• _REQUIREMENT_
Can you resume the tribute to Leonard Nimoy below, picking up right after its final sentence?

• _DOCUMENT EXTRACT_
Light Reading is sad to learn of the passing of Leonard Nimoy at the age of 83, as we suspect many of our readers will be.
Nimoy was best known as Mr. Spock in Star Trek, becoming a star -- albeit a sometimes conflicted one -- by playing an overly logical Vulcan, an analytical counter-weight to William Shatner's swashbuckingly campy Captain Kirk.
Like many of you, our first glimpse of the future possibilities of communications came not from a service provider or phone maker but was beamed at us over the TV in near-constant reruns of Gene Rodenberry's 60s sci-fi show. The show's communicator devices directly influenced the evolution of mobile communications. (See Many Happy Return Calls! and Martin Cooper - The Spectrum Avenger.)
Martin Cooper, the inventor of the cellphone, has said that he got the idea from watching Star Trek. Motorola's StarTAC, its first flip phone, which was introduced in 1996, was named in honor of the show and is a similar design to the communicator devices.

• _RECORDED DATA_
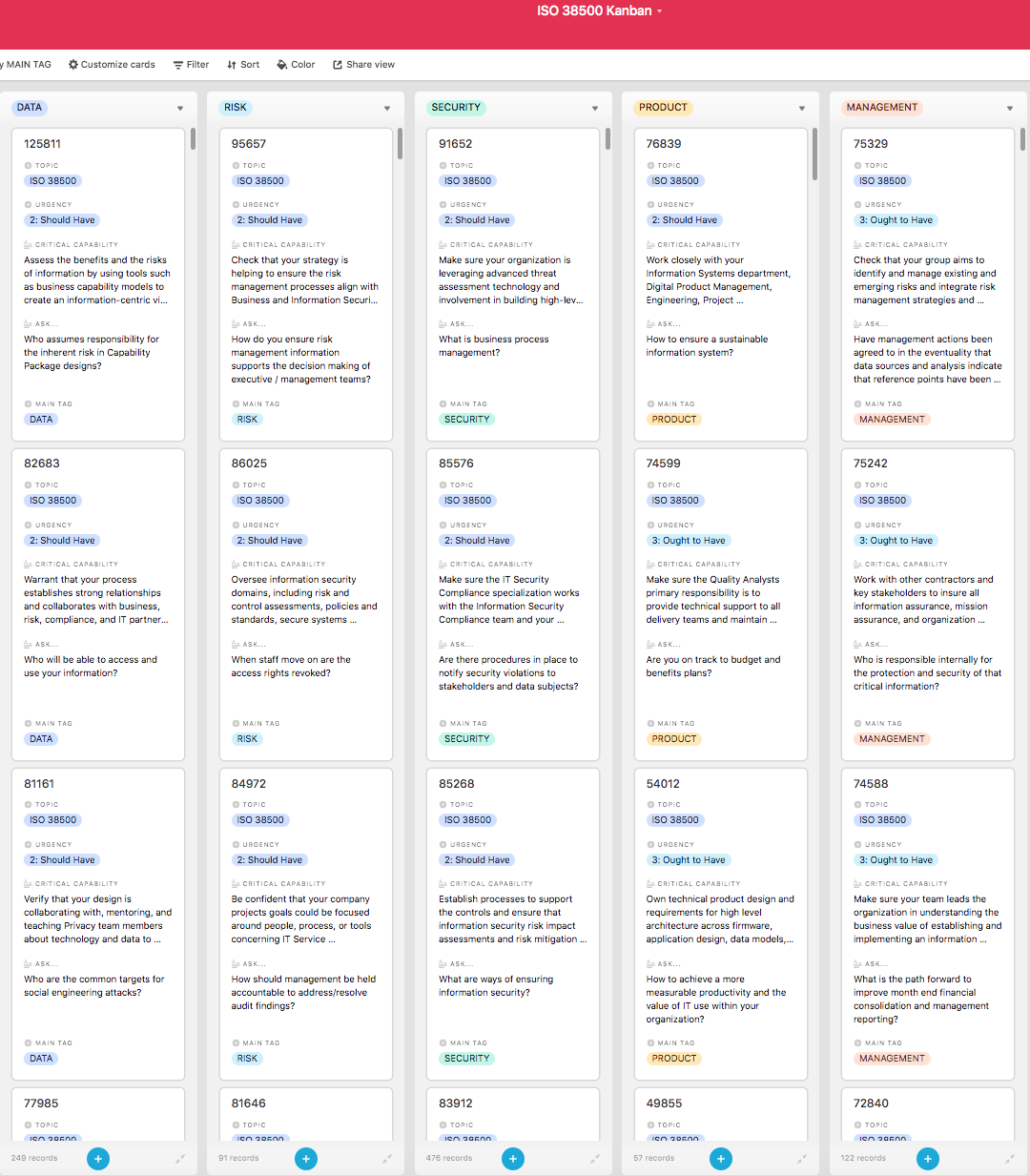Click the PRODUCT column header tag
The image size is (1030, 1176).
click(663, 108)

--

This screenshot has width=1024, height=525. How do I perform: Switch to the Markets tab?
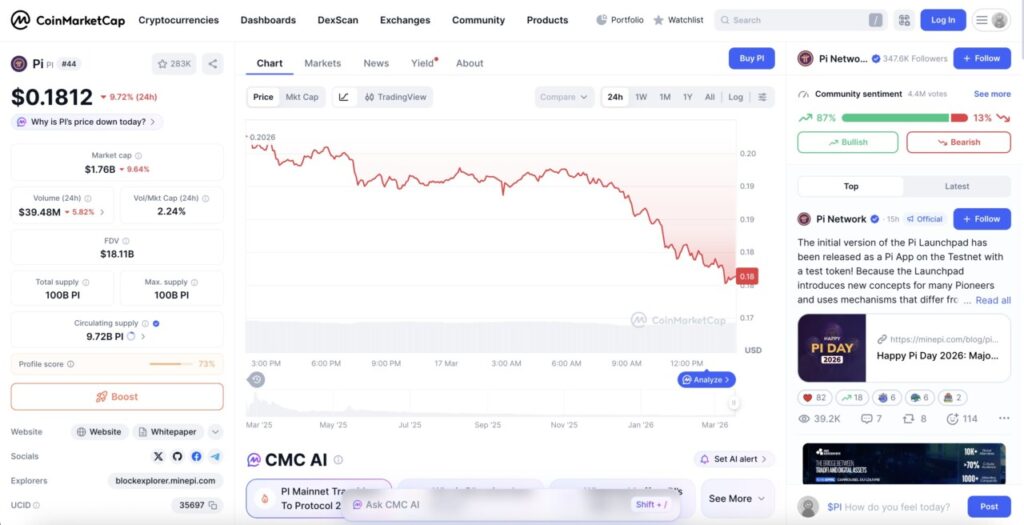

• _EXPECTED ANSWER_
A quick poll of Light Reading staff found that many had been touched by Nimoy's greatness. Founder and CEO Stephen Saunders, seen below dressed as Spock, is a big Star Trek fan, obviously.
Editor-in-chief Ray Le Maistre is partial to Nimoy's spooky turn in the 1978 remake of Invasion of the Body Snatchers.
Mobile editor Dan Jones listened endlessly to Nimoy's cult hit "The Ballad of Bilbo Baggins" as a child.
West Coast Bureau Chief Mitch Wagner would never admit to getting a little misty-eyed over Spock's death scene at the end of Star Trek II.
Also a sentimental favorite: The funeral scene that follows.
The bagpipes get Mitch every time. Every. Single. Time.
Whichever flavor of Nimoy you prefer, we hope you'll join us in saying a fond farewell to a great actor, who lived long, and well, and prospered.